Focus on your mission if you want to dominate
New entrepreneurs are usually desperate for sales and don’t want to turn anyone down. They often don’t see how the new business could add complexity to their operations and increases their overhead and their break-even levels. They don’t understand that doing too many things may cause them to be the best at nothing.
They may have an MBA and taken finance classes where they learned that diversification is good. However, they may not have realized that diversification is good for passive portfolios where the investor has no control over the venture. It is not that great for new entrepreneurs who have limited resources.
They don’t understand that the cost of money for them could be very high and that they should not waste it on peripheral areas.
They may not have thought through their mission.
In the early days of Medtronic, Earl Bakken was repairing medical equipment and doing special projects for physicians. One of them, Dr. C. Walton Lillehei, was using medical devices for the heart, but these devices did not work during power interruptions and risked patients’ lives. So Lillehei asked Bakken to develop a device that would work through power failures. In four weeks, Bakken devised the pacemaker, which was attached to a child’s heart the next day, heralding the dawn of the modern-day electronic medical device industry. The year was 1957. There were no regulators or regulations for such devices.
Initially, as sales grew, so did losses. In 1962, sales were $518,000 and losses grew to $144,000. Bakken, whose company had gone public earlier, was forced to get turnaround capital from a local investment firm that placed two people on Medtronic’s board. These two were experienced business professionals who insisted that Medtronic decide on the kind of company it wanted to become, encapsulate this mission in a written statement, share it with all the employees, and focus the company’s scarce resources on products and markets consistent with this mission.
Medtronic decided to focus on implantable therapeutic technologies (devices) that restored people to meaningful lives. This meant that they would not spend resources in other areas such as diagnostics or laboratory products. Another key requirement of the financiers was to instill corporate discipline by keeping track of all expenses, knowing the return for each dollar spent, and hiring a comptroller who was charged with controlling Medtronic’s costs.

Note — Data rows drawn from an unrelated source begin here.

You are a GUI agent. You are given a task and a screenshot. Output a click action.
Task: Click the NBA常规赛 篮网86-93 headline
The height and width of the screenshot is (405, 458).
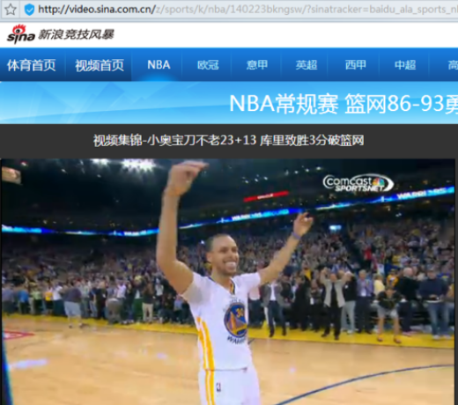[x=344, y=104]
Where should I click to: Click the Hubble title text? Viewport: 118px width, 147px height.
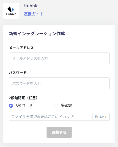click(x=31, y=6)
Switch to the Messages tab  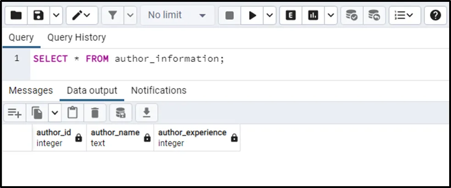(31, 90)
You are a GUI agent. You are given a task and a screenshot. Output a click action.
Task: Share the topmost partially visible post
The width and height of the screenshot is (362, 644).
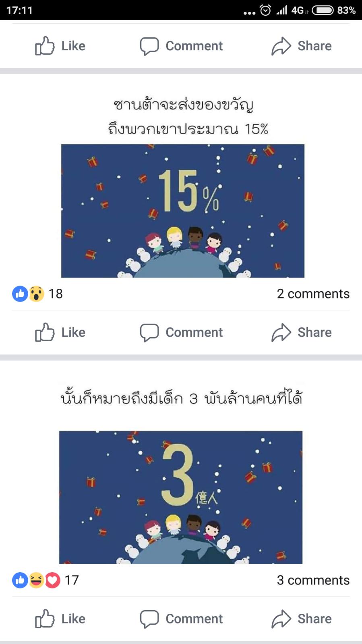(x=301, y=46)
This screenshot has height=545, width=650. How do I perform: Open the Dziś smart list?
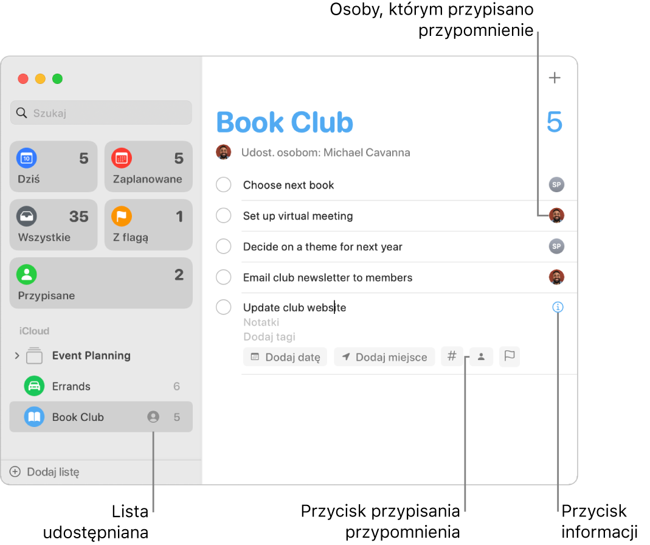[x=54, y=166]
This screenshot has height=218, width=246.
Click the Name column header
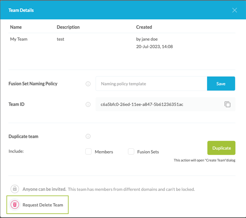(16, 27)
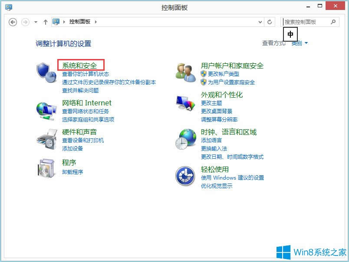Click the back navigation arrow

12,22
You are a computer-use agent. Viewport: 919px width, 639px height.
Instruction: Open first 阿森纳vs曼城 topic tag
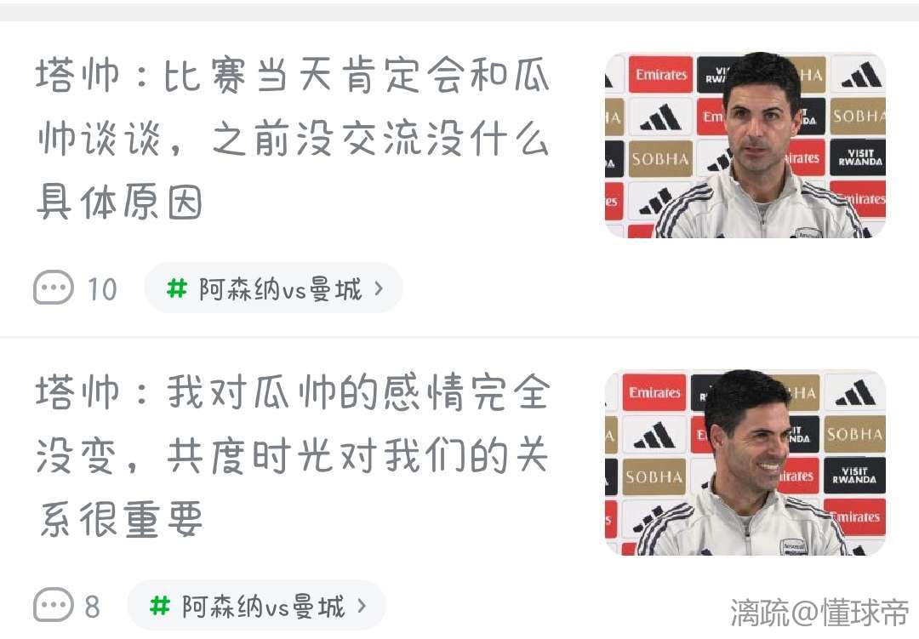[x=273, y=288]

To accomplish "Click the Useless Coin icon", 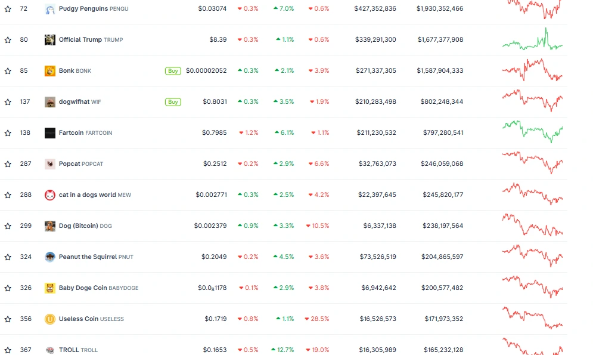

This new mission and plan helped Medtronic to focus, bring order and control while keeping its zeal, and to grow its sales and profits. Medtronic started to thrive.
Lessons for Entrepreneurs: There comes a time in every entrepreneurial venture when it needs to focus for controlled growth, but maintain the missionary zeal of the founder. As the number of employees increases, entrepreneurs start to lose touch and the need for control grows. However, without the missionary zeal that entrepreneurial ventures usually have, the entity can become a bureaucracy. To maintain the initial zeal and to successfully transition to a major corporation, write down your mission and stick to it. Change it rarely and with the utmost care and gravity. Changing your mission too frequently can cause confusion, and waste resources and time. Make sure that the employees know the mission so that they use it consistently as a compass to guide their actions and decisions even when they are not in constant contact with you or the leadership team. Medtronic thrived in this transition because its founders understood the need for the transition and were able to maintain the mission and zeal while enhancing focus and controls.